Summer vacation was nearly over and it had not yet been decided what to do with Emma Lou now that she had graduated from high school. She herself gave no help nor offered any suggestions. As it was, she really did not care what became of her. After all it didn’t seem to matter. There was no place in the world for a girl as black as she anyway. Her grandmother had assured her that she would never find a husband worth a dime, and her mother had said again and again, “Oh, if you had only been a boy!” until Emma Lou had often wondered why it was that people were not able to effect a change of sex or at least a change of complexion.

It was her Uncle Joe who finally prevailed upon her mother to send her to the University of Southern California in Los Angeles. There, he reasoned, she would find a larger and more intelligent social circle. In a city the size of Los Angeles there were Negroes of every class, color, and social position. Let Emma Lou go there where she would not be as far away from home as if she were to go to some eastern college.

Jane and Maria, while not agreeing entirely with what Joe said, were nevertheless glad that at last something which seemed adequate and sensible could be done for Emma Lou. She was to take the four year college course, receive a bachelor degree in education, then go South to teach. That, they thought, was a promising future, and for once in the eighteen years of Emma Lou’s life every one was satisfied in some measure. Even Emma Lou grew elated over the prospects of the trip. Her Uncle Joe’s insistence upon the differences of social contacts in larger cities intrigued her.
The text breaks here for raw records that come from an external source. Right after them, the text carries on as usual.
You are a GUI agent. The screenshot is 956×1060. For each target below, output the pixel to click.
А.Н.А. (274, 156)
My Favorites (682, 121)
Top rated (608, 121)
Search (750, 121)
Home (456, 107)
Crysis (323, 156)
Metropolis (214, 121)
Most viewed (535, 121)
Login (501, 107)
Perhaps he was right after all in continually reasserting to them that as long as one was a Negro, one’s specific color had little to do with one’s life. Salvation depended upon the individual. And he also told Emma Lou, during one of their usual private talks, that it was only in small cities one encountered stupid color prejudice such as she had encountered among the blue vein circle in her home town.

“People in large cities,” he had said, “are broad. They do not have time to think of petty things. The people in Boise are fifty years behind the times, but you will find that Los Angeles is one of the world’s greatest and most modern cities, and you will be happy there.”

On arriving in Los Angeles, Emma Lou was so busy observing the colored inhabitants that she had little time to pay attention to other things. Palm trees and wild geraniums were pleasant to behold, and such strange phenomena as pepper trees and century plants had to be admired. They were very obvious and they were also strange and beautiful, but they impinged upon only a small corner of Emma Lou’s consciousness. She was minutely aware of them, necessarily took them in while passing, viewing the totality without pondering over or lingering to praise their stylistic details. They were, in this instance, exquisite theatrical props, rendered insignificant by a more strange and a more beautiful human pageant. For Emma Lou, who, in all her life, had never seen over five hundred Negroes, the spectacle presented by a community containing over fifty thousand, was sufficient to make relatively commonplace many more important and charming things than the far famed natural scenery of Southern California.